Given passage |
* begin *

• The introduction of the hyper-converged infrastructure product Virtual SAN, a bare-bones, hardware-agnostic model with a direct-attached storage configuration. This reduces or removes altogether the requirement for a switched fabric or LAN-attached storage infrastructure to manage, with no more proprietary storage hardware to support.
• The abstraction of advanced storage functions away from the storage vendor, and instead placed in the hypervisor software and management control plane. This approach simplifies operations, with no more proprietary software licenses and firmware levels to manage, and enables storage services to be applied to all capacity, not just specific hardware.
• The introduction of a single storage service management plane, via a unified user interface. This removes the requirement for third-party tools and specific array element managers to monitor and administer a heterogeneous storage infrastructure.
All of these attributes provide a significant improvement over the ongoing challenges associated with classic storage infrastructures, although they do not address all the problems that make proprietary storage systems expensive to own and operate.

* end *

Required work |
a. Please explain, in one to three sentences, why the storage passage says that moving advanced storage functions into the hypervisor simplifies operations.
b. Write what comes next in the storage passage, starting after its last sentence.
The data after this point isn't needed for either task.

Given data |
* begin *

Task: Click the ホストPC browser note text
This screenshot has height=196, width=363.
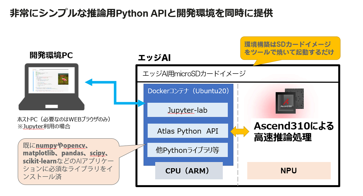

* end *

Responses to the exercise |
a. Advanced storage functions are taken away from the storage vendor and placed in the hypervisor software and management control plane. This leaves no proprietary software licenses or firmware levels to manage. It also lets storage services apply to all capacity rather than only to specific hardware.

b.
Hyper-Converged Infrastructure and Virtual SAN
The hyper-converged infrastructure (HCI) hardware architecture model uses the hypervisor to deliver compute, networking, and shared storage from a single x86 server platform. This software-driven architecture enables physical storage resources to become part of commodity x86 servers, enabling a building-block approach with a web-scale level of scalability. Also, by adopting this commodity x86 server hardware approach, and combining both storage and compute hardware into a single entity, IT organizations and cloud service provider data centers can operate with agility, on a highly scalable, cost-effective, fully converged platform.
Virtual SAN is VMware’s HCI platform, which enables this approach to be taken through the VMware integrated stack of technologies. Virtual SAN aggregates local storage into a unified data plane, which virtual machines can then use. Virtual SAN also uses a fully integrated policy-driven management layer, which allows virtual machines to be managed centrally, through a policy-driven storage mechanism that is integrated into the virtual machines’ own settings. These policies can define reliability, redundancy, and performance characteristics that must be obeyed, independently of all other virtual machines that may reside on the same storage platform.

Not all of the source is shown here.